### MATERIAL FOR THIS EXERCISE
----------

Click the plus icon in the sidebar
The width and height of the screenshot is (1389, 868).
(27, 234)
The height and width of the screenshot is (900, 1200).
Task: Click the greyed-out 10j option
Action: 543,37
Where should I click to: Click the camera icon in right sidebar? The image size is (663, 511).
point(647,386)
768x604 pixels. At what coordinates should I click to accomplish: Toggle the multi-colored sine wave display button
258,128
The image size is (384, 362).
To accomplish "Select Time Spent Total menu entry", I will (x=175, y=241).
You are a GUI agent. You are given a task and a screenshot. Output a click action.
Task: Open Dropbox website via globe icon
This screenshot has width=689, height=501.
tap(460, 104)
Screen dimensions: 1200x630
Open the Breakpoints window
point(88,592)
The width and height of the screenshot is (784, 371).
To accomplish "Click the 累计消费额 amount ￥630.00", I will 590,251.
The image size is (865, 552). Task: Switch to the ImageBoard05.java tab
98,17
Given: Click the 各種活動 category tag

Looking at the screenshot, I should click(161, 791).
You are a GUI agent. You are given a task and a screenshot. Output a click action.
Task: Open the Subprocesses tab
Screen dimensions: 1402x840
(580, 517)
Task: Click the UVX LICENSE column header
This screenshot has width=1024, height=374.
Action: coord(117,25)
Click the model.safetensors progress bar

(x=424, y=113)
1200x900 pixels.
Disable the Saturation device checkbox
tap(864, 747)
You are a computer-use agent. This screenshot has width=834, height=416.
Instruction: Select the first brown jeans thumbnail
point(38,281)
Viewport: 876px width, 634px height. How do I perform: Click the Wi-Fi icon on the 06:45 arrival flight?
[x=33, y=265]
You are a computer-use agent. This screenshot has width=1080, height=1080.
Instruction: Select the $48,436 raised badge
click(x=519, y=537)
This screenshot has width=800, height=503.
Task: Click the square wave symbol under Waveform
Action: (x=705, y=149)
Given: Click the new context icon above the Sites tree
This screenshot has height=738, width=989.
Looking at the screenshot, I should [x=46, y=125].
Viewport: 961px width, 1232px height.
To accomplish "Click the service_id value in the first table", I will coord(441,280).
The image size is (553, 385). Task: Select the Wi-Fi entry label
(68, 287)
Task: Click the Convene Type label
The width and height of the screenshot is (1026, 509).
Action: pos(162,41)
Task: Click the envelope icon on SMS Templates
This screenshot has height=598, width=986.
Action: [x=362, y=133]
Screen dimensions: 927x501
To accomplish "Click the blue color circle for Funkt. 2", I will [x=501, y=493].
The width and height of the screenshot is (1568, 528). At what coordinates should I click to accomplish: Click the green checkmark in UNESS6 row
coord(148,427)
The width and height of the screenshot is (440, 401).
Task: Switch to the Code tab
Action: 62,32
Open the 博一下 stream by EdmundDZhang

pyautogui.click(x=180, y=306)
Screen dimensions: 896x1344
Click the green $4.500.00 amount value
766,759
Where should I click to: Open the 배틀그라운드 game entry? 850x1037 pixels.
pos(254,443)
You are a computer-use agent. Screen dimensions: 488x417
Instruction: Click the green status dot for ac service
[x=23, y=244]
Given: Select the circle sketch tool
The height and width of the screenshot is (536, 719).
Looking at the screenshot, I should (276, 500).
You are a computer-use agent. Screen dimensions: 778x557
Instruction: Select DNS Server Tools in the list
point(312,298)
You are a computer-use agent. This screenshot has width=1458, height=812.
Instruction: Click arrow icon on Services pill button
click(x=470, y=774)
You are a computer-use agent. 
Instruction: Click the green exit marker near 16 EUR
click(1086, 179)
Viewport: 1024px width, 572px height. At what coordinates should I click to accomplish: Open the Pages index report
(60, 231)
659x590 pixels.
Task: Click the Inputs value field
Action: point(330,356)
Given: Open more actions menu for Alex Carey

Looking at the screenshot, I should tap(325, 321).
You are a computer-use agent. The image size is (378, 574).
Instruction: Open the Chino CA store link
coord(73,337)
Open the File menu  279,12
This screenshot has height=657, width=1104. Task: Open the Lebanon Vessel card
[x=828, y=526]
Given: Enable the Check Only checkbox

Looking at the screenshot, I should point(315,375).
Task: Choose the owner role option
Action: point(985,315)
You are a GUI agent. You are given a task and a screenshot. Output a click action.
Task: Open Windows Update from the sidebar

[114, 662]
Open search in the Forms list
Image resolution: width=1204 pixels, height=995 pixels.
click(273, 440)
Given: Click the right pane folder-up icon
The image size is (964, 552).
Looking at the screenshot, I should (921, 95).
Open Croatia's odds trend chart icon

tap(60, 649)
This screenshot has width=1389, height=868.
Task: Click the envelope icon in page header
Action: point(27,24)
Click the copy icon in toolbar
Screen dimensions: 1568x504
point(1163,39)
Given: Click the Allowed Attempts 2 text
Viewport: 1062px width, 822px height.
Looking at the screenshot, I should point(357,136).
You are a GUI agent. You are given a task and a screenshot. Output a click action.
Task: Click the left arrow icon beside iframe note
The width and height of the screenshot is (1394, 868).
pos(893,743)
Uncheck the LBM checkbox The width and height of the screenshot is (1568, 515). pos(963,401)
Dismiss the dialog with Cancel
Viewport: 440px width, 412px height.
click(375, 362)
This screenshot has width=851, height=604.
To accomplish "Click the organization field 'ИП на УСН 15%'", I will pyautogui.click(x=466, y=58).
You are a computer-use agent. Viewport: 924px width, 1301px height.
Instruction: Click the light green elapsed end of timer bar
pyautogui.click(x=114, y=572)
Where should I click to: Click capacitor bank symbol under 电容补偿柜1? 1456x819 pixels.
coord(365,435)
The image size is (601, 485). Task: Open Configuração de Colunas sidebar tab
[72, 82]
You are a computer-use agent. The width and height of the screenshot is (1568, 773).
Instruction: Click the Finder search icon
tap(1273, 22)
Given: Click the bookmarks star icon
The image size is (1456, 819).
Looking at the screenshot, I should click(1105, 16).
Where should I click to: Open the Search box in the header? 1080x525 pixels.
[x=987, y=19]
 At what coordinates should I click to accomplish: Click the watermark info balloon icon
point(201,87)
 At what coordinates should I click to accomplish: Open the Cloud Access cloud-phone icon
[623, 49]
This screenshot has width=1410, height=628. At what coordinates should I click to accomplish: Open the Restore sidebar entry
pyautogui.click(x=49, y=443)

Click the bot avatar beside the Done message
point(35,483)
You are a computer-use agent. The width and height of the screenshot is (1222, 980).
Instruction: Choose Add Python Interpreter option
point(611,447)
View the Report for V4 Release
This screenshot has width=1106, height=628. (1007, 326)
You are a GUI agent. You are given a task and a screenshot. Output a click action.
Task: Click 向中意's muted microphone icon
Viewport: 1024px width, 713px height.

----------

Repeat all the material exactly as it stands.

### ANSWER TO THIS EXERCISE
Click the plus icon in the sidebar
The width and height of the screenshot is (1389, 868).
(27, 234)
The height and width of the screenshot is (900, 1200).
Task: Click the greyed-out 10j option
Action: 543,37
Where should I click to: Click the camera icon in right sidebar? The image size is (663, 511).
point(647,386)
768x604 pixels. At what coordinates should I click to accomplish: Toggle the multi-colored sine wave display button
258,128
The image size is (384, 362).
To accomplish "Select Time Spent Total menu entry", I will (x=175, y=241).
You are a GUI agent. You are given a task and a screenshot. Output a click action.
Task: Open Dropbox website via globe icon
This screenshot has width=689, height=501.
tap(460, 104)
Screen dimensions: 1200x630
Open the Breakpoints window
point(88,592)
The width and height of the screenshot is (784, 371).
To accomplish "Click the 累计消费额 amount ￥630.00", I will 590,251.
The image size is (865, 552). Task: Switch to the ImageBoard05.java tab
98,17
Given: Click the 各種活動 category tag

Looking at the screenshot, I should click(161, 791).
You are a GUI agent. You are given a task and a screenshot. Output a click action.
Task: Open the Subprocesses tab
Screen dimensions: 1402x840
(580, 517)
Task: Click the UVX LICENSE column header
This screenshot has width=1024, height=374.
Action: coord(117,25)
Click the model.safetensors progress bar

(x=424, y=113)
1200x900 pixels.
Disable the Saturation device checkbox
tap(864, 747)
You are a computer-use agent. This screenshot has width=834, height=416.
Instruction: Select the first brown jeans thumbnail
point(38,281)
Viewport: 876px width, 634px height. How do I perform: Click the Wi-Fi icon on the 06:45 arrival flight?
[x=33, y=265]
You are a computer-use agent. This screenshot has width=1080, height=1080.
Instruction: Select the $48,436 raised badge
click(x=519, y=537)
This screenshot has width=800, height=503.
Task: Click the square wave symbol under Waveform
Action: (x=705, y=149)
Given: Click the new context icon above the Sites tree
This screenshot has height=738, width=989.
Looking at the screenshot, I should [x=46, y=125].
Viewport: 961px width, 1232px height.
To accomplish "Click the service_id value in the first table", I will coord(441,280).
The image size is (553, 385). Task: Select the Wi-Fi entry label
(68, 287)
Task: Click the Convene Type label
The width and height of the screenshot is (1026, 509).
Action: pos(162,41)
Task: Click the envelope icon on SMS Templates
This screenshot has height=598, width=986.
Action: [x=362, y=133]
Screen dimensions: 927x501
To accomplish "Click the blue color circle for Funkt. 2", I will [x=501, y=493].
The width and height of the screenshot is (1568, 528). At what coordinates should I click to accomplish: Click the green checkmark in UNESS6 row
coord(148,427)
The width and height of the screenshot is (440, 401).
Task: Switch to the Code tab
Action: 62,32
Open the 博一下 stream by EdmundDZhang

pyautogui.click(x=180, y=306)
Screen dimensions: 896x1344
Click the green $4.500.00 amount value
766,759
Where should I click to: Open the 배틀그라운드 game entry? 850x1037 pixels.
pos(254,443)
You are a computer-use agent. Screen dimensions: 488x417
Instruction: Click the green status dot for ac service
[x=23, y=244]
Given: Select the circle sketch tool
The height and width of the screenshot is (536, 719).
Looking at the screenshot, I should (276, 500).
You are a computer-use agent. Screen dimensions: 778x557
Instruction: Select DNS Server Tools in the list
point(312,298)
You are a computer-use agent. This screenshot has width=1458, height=812.
Instruction: Click arrow icon on Services pill button
click(x=470, y=774)
You are a computer-use agent. 
Instruction: Click the green exit marker near 16 EUR
click(1086, 179)
Viewport: 1024px width, 572px height. At what coordinates should I click to accomplish: Open the Pages index report
(60, 231)
659x590 pixels.
Task: Click the Inputs value field
Action: point(330,356)
Given: Open more actions menu for Alex Carey

Looking at the screenshot, I should tap(325, 321).
You are a computer-use agent. The image size is (378, 574).
Instruction: Open the Chino CA store link
coord(73,337)
Open the File menu  279,12
This screenshot has height=657, width=1104. Task: Open the Lebanon Vessel card
[x=828, y=526]
Given: Enable the Check Only checkbox

Looking at the screenshot, I should point(315,375).
Task: Choose the owner role option
Action: point(985,315)
You are a GUI agent. You are given a task and a screenshot. Output a click action.
Task: Open Windows Update from the sidebar

[114, 662]
Open search in the Forms list
Image resolution: width=1204 pixels, height=995 pixels.
click(273, 440)
Given: Click the right pane folder-up icon
The image size is (964, 552).
Looking at the screenshot, I should (921, 95).
Open Croatia's odds trend chart icon

tap(60, 649)
This screenshot has width=1389, height=868.
Task: Click the envelope icon in page header
Action: point(27,24)
Click the copy icon in toolbar
Screen dimensions: 1568x504
point(1163,39)
Given: Click the Allowed Attempts 2 text
Viewport: 1062px width, 822px height.
Looking at the screenshot, I should point(357,136).
You are a GUI agent. You are given a task and a screenshot. Output a click action.
Task: Click the left arrow icon beside iframe note
The width and height of the screenshot is (1394, 868).
pos(893,743)
Uncheck the LBM checkbox The width and height of the screenshot is (1568, 515). pos(963,401)
Dismiss the dialog with Cancel
Viewport: 440px width, 412px height.
click(375, 362)
This screenshot has width=851, height=604.
To accomplish "Click the organization field 'ИП на УСН 15%'", I will pyautogui.click(x=466, y=58).
You are a computer-use agent. Viewport: 924px width, 1301px height.
Instruction: Click the light green elapsed end of timer bar
pyautogui.click(x=114, y=572)
Where should I click to: Click capacitor bank symbol under 电容补偿柜1? 1456x819 pixels.
coord(365,435)
The image size is (601, 485). Task: Open Configuração de Colunas sidebar tab
[72, 82]
You are a computer-use agent. The width and height of the screenshot is (1568, 773).
Instruction: Click the Finder search icon
tap(1273, 22)
Given: Click the bookmarks star icon
The image size is (1456, 819).
Looking at the screenshot, I should click(1105, 16).
Where should I click to: Open the Search box in the header? 1080x525 pixels.
[x=987, y=19]
 At what coordinates should I click to accomplish: Click the watermark info balloon icon
point(201,87)
 At what coordinates should I click to accomplish: Open the Cloud Access cloud-phone icon
[623, 49]
This screenshot has width=1410, height=628. At what coordinates should I click to accomplish: Open the Restore sidebar entry
pyautogui.click(x=49, y=443)

Click the bot avatar beside the Done message
point(35,483)
You are a computer-use agent. The width and height of the screenshot is (1222, 980).
Instruction: Choose Add Python Interpreter option
point(611,447)
View the Report for V4 Release
This screenshot has width=1106, height=628. (1007, 326)
You are a GUI agent. You are given a task and a screenshot. Output a click action.
Task: Click 向中意's muted microphone icon
Viewport: 1024px width, 713px height.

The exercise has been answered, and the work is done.